Chicago-area road workers strike to save health care

In a unanimous vote June 30, 8,500 members of the International Union of Operating Engineers Local 150 voted to go on strike against the big roadway construction companies in the Chicago area.

chicago road worker strike

Talking about the vote on ABC news, union member Leon Payton said, “This is for the union brothers and sisters.”

Starting July 1, virtually all road work in the Chicago area came to a halt. The engineers are joining another 7,500 road workers from the Laborers’ District Council of Chicago and Vicinity who voted to strike earlier in the week. Other construction unions may join the strike.

The unions are fighting to meet the health care needs of their workers and are refusing to let the bosses gut their health care benefits. According to both unions, the bosses have demanded a reduction in wages and benefits that will dangerously jeopardize the stability of benefit funds.

For road workers, health care is a matter of life and death. Over 100 road construction workers die every year on the job. The injury rate for construction workers is the highest of any industry.

Backed into a corner by drastically reduced work hours during the economic downturn and the aggressive demands of the Mid-America Regional Bargaining Association, which represents road construction corporations, both unions have taken action and walked off the job.

Heavy equipment operators in the region have seen their annual hours cut from 1,600 to 1,000 over the last two years.

According to Local 150, the union is providing food assistance for 1,000 workers a week, is covering COBRA health care payments for 1,200 workers and has used millions of dollars from its funds to cover rising health care costs.

The media has taken the side of big business, disgustingly portraying the workers as overpaid and greedy. Talking head after talking head has mischaracterized the union’s demands as a wage increase.

MARBA spokesperson Lissa Christman was quoted on various news outlets faulting the workers for striking during tough economic times and saying that the employers don’t have the money to meet the workers’ demands.

In fact, Local 150 has publicly stated they would agree to a wage freeze in return for greater health care contributions from the companies that would help workers keep their health coverage and merely keep pace with the rising costs of health care.

In other words, the union is fighting, out of necessity, to keep workers afloat during the economic crisis, where they have seen, through no fault of their own, their income slashed by nearly 30 percent.

Striking during an economic crisis can be difficult. The road workers’ unions must be applauded and supported for their determination to hold the line.

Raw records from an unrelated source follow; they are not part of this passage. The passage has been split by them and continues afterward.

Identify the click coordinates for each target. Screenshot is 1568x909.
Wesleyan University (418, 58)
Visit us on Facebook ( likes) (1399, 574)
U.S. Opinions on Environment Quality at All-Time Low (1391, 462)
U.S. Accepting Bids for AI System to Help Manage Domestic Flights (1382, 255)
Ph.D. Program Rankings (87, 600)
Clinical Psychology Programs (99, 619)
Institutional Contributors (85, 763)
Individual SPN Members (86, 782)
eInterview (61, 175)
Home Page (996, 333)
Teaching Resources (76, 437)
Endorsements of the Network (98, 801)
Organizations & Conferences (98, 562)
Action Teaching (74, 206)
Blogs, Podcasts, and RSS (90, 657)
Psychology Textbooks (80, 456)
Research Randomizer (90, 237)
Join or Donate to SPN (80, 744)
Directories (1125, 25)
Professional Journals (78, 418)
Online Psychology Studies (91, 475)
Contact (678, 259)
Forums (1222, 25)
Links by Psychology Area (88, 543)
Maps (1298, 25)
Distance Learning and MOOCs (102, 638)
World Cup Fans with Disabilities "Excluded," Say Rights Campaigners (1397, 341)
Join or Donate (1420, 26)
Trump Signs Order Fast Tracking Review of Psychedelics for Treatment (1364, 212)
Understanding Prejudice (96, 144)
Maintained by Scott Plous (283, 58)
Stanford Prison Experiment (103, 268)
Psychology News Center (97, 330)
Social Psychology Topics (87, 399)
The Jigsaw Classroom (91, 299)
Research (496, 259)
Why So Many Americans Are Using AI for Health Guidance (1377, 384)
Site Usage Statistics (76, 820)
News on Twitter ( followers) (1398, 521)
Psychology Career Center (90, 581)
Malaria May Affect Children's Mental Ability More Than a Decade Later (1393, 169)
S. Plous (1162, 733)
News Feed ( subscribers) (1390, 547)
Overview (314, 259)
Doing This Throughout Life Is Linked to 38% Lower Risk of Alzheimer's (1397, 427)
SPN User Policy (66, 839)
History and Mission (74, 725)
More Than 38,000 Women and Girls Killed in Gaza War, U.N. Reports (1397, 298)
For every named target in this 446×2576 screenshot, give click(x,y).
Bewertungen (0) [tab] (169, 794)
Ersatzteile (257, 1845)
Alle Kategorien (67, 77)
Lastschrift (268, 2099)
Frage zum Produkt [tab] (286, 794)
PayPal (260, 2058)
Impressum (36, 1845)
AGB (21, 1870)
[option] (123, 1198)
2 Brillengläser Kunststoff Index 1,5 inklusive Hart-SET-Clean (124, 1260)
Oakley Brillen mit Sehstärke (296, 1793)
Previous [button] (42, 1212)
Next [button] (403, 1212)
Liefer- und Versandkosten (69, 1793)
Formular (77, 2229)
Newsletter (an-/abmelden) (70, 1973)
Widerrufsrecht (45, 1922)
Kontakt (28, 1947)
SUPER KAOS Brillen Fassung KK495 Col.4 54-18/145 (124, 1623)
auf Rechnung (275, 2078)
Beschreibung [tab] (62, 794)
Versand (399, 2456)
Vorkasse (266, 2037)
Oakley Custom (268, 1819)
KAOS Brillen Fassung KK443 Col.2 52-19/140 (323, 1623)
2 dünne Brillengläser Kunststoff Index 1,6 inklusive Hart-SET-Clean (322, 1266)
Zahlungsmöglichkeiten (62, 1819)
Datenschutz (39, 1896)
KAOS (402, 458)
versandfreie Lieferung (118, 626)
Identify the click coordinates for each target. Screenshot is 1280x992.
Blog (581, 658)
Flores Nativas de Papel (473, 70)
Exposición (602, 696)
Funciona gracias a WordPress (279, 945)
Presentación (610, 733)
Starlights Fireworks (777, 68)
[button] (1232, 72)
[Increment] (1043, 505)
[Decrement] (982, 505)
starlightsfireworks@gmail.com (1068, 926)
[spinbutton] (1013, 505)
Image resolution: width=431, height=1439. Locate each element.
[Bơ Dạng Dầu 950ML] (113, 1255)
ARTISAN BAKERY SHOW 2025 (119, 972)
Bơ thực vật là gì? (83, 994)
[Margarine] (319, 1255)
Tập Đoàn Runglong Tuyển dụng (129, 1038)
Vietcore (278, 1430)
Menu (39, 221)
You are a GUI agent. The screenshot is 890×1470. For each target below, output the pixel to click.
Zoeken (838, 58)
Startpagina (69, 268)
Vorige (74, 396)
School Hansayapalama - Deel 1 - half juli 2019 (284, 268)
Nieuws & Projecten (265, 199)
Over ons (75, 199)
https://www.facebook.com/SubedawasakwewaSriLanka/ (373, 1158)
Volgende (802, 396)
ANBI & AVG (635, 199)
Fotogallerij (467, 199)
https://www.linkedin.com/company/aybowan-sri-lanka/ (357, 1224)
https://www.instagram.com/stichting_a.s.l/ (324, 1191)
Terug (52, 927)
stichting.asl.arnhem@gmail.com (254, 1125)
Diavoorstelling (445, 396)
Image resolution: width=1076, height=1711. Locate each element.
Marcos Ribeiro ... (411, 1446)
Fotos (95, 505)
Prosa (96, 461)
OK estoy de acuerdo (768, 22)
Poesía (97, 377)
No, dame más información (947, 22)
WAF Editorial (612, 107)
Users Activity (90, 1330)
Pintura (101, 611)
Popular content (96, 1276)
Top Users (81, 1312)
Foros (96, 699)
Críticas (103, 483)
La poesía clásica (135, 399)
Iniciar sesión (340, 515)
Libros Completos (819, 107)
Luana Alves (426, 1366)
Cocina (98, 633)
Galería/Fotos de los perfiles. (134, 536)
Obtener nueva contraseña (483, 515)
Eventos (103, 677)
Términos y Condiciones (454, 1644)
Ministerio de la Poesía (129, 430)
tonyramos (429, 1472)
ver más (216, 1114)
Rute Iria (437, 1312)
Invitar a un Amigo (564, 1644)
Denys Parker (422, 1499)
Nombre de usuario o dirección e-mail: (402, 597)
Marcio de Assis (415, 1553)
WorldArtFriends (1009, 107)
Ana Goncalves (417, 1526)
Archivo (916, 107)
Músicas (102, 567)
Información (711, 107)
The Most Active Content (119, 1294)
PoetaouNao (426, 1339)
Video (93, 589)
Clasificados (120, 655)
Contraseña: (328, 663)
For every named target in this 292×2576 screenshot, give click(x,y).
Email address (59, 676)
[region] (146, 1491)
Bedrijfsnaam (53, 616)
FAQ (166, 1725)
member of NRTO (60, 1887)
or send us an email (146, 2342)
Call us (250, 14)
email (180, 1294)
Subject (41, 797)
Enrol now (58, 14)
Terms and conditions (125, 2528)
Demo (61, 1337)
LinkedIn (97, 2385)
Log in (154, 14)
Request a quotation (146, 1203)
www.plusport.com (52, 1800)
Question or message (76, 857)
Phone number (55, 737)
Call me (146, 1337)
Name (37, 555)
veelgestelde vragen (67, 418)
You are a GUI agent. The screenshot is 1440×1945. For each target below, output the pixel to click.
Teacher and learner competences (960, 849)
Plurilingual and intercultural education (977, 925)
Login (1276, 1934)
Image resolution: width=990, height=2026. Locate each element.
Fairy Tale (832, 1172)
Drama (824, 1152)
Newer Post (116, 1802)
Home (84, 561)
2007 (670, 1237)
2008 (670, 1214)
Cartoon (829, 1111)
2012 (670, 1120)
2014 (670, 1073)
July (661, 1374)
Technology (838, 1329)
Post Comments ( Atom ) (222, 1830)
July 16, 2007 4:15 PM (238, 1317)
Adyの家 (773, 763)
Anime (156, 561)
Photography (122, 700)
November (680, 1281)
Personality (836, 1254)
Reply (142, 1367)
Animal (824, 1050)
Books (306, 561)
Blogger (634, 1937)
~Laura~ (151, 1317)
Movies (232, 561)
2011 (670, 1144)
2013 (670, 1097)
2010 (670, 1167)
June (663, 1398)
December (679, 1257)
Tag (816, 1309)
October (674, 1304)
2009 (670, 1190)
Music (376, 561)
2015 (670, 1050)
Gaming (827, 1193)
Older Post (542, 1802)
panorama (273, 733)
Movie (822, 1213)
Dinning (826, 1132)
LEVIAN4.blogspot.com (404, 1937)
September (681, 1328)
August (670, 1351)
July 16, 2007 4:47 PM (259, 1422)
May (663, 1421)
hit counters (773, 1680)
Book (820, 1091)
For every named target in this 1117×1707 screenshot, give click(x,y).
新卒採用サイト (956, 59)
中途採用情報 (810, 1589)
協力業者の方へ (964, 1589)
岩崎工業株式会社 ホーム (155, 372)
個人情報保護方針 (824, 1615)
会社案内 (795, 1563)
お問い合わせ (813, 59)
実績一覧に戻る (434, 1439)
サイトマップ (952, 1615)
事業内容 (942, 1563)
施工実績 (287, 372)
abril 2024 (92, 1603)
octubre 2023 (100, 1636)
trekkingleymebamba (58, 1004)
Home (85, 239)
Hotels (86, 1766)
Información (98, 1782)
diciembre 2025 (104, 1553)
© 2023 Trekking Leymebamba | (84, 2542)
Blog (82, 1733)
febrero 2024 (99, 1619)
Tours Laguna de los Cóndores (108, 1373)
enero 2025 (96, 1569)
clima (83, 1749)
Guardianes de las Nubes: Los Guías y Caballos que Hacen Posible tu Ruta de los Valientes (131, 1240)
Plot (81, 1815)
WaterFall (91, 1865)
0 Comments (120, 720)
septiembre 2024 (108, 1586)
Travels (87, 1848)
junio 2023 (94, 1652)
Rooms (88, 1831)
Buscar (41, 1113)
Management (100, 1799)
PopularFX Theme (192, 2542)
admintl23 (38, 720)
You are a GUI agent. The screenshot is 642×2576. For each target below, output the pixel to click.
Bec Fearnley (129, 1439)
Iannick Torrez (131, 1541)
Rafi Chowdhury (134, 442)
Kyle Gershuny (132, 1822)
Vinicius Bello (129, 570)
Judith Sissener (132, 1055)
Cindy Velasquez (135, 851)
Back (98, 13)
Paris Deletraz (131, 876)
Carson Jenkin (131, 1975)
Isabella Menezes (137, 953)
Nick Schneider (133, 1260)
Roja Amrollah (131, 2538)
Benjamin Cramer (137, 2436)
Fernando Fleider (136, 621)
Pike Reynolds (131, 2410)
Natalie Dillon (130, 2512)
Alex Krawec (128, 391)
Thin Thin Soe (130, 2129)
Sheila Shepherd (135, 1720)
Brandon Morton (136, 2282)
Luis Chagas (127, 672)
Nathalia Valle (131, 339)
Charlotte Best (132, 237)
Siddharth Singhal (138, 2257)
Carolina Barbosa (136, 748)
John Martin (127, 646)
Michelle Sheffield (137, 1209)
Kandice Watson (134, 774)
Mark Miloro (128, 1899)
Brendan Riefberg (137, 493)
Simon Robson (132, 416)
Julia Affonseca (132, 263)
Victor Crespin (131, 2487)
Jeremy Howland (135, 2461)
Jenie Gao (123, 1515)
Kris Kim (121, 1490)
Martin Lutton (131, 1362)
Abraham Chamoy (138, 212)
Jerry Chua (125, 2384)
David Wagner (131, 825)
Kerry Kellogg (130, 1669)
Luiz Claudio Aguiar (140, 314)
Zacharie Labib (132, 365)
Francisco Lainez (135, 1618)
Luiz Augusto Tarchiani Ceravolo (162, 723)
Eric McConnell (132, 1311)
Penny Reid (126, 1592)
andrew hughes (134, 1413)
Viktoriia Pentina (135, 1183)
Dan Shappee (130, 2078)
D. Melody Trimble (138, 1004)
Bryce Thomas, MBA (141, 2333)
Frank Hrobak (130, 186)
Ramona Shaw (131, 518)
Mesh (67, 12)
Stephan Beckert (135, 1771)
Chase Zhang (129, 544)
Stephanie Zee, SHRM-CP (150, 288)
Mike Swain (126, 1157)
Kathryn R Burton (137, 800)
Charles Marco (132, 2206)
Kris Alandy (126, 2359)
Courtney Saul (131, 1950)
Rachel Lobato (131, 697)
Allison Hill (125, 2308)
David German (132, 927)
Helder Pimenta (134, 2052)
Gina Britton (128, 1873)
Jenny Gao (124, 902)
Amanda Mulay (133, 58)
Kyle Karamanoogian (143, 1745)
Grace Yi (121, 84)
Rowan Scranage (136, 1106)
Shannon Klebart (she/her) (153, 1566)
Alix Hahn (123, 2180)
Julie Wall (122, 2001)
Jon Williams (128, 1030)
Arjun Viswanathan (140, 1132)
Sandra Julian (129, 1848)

Build a fight back movement for jobs, health care, housing and education

Why should road worker’s health care be endangered by an economic crisis created by Wall Street? The simple answer: it should not.

Instead of bailing out the banks and spending billions on unpopular wars, billions of dollars could and should be immediately channeled into rebuilding and expanding roads and bridges, putting road workers back to work.

Universal heath care could and should become the law of the land. Billions of dollars should be used to build new hospitals and clinics. An army of medical workers, technicians and researchers should be trained and given jobs.

But capitalists don’t plan for what is in the interest of people or even for the best interests of the economy as a whole. Under their irrational system, the entire economic horizon is dictated by profits for a handful of owners.

From coast to coast and all around the world, the capitalists are cynically using the current economic downturn as an excuse to lower workers’ share of the wealth while Wall Street’s share is expanding.

Holding the line against the current offensive on wages, benefits, education and badly needed social services is possible, so is an expansion of the wealth for workers. There is no reason to believe that Wall Street’s share of the wealth is sacred and untouchable.

To beat back the attacks, we need to organize and fight together. The workers and the oppressed—documented and undocumented, Black, Latino, Asian, Arab and white, women and men, LGBT and straight, disabled and able bodied—need to struggle as a class. Under capitalism, there is no other path to expanding the share of society’s wealth for workers.

When the road workers strike, we must stand with them in their fight to save their health care. Any struggle over wages and benefits won against an employer is a victory for all workers and badly needed at this difficult time for workers.

As machinery idles on the roadways of Chicago, the strike is a real lesson in the history-changing and untapped power that workers have to take action to shape and transform their lives and society.

The strike also displays the vulnerability of the capitalist class. It is not possible for them to maintain the roads from their board rooms, lavish vacation homes and mansions.

What the capitalists fear most of all is that we will begin to awake, reorganize and fight together against their domination of society.